Can you post the POA for the rest of us?

dcg9381 said: caterpillar123 said: monopolymoney said: I have a car that I'm paying $300 a month on and insurance and I can't legally drive the car because I can't register the car without a title and I can't more than two temp tags.Why would you give someone money for a car without making them sign the title?

Because in some circumstances it's simply not possible for the title to change hands at the same time the lien is paid...


Don't buy it then. You have no leverage once you give him the money.

dcg9381 said: caterpillar123 said: monopolymoney said: I have a car that I'm paying $300 a month on and insurance and I can't legally drive the car because I can't register the car without a title and I can't more than two temp tags.Why would you give someone money for a car without making them sign the title?

Because in some circumstances it's simply not possible for the title to change hands at the same time the lien is paid...

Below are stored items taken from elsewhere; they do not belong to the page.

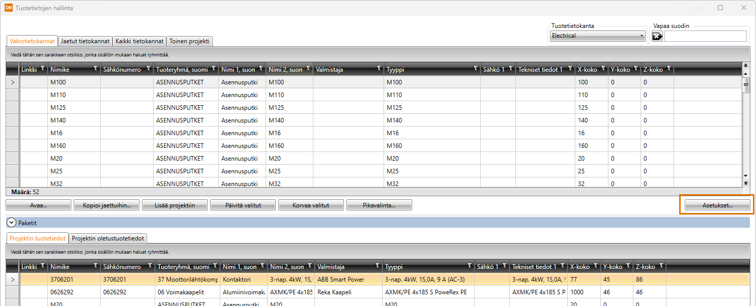Click filter icon on upper X-koko column
This screenshot has height=306, width=756.
603,69
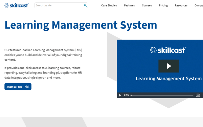Open the Company navigation item
203x127 pixels.
click(199, 5)
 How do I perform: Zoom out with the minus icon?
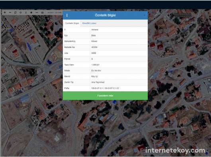[10, 12]
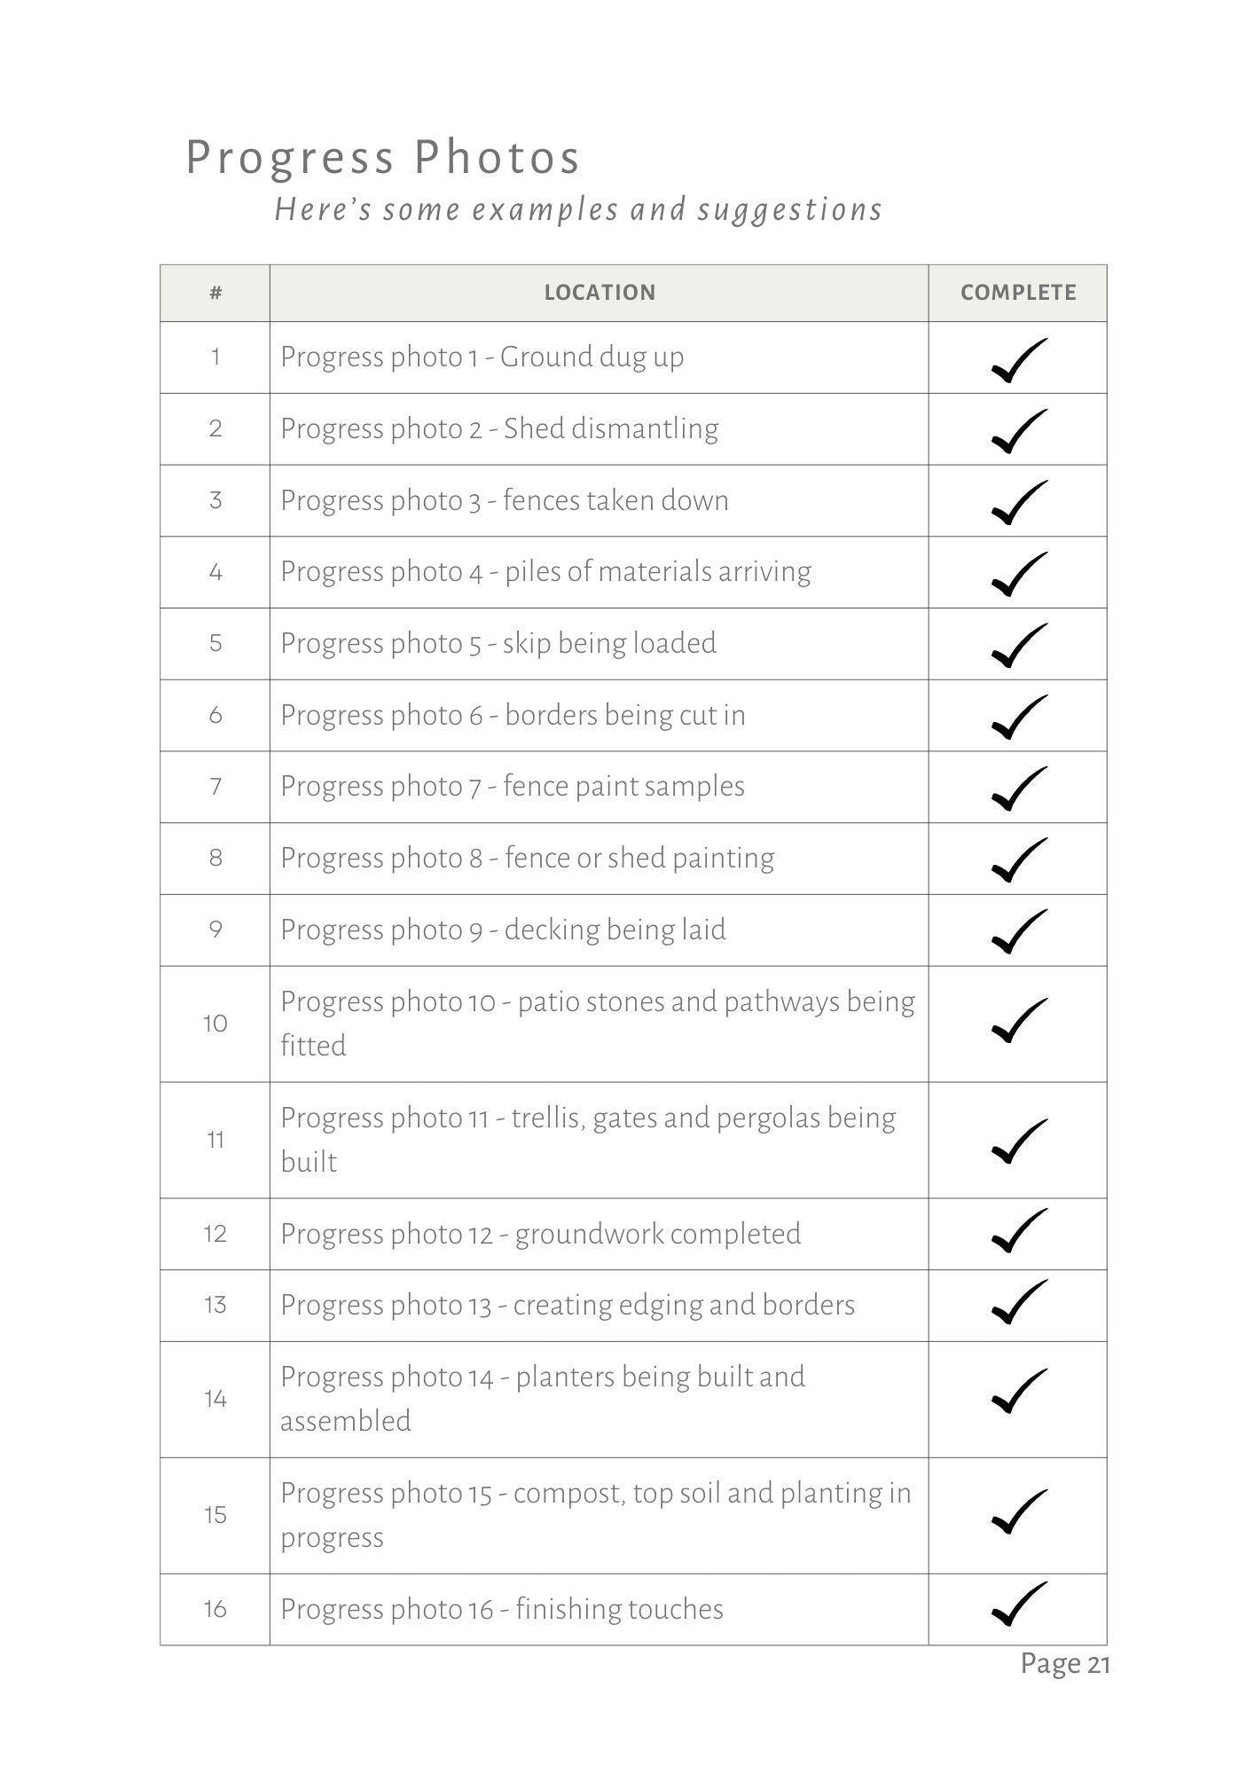This screenshot has width=1254, height=1774.
Task: Select the Progress Photos heading
Action: coord(383,158)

Never heard such a thing. In NY the title with affidavit of correct odometer reading MUST be signed before any transaction takes place. No one would fork over a nickle without getting the title with the vehicle. The seller probably doesn't have the title and now he left you holding the bag. I'd get a lawyer and sue his ass for the amount paid, attorney costs and any financing fees. The car might as well be a stolen vehicle if there is no title.

Skipping 23 Messages...
go to small claim court and sue the seller.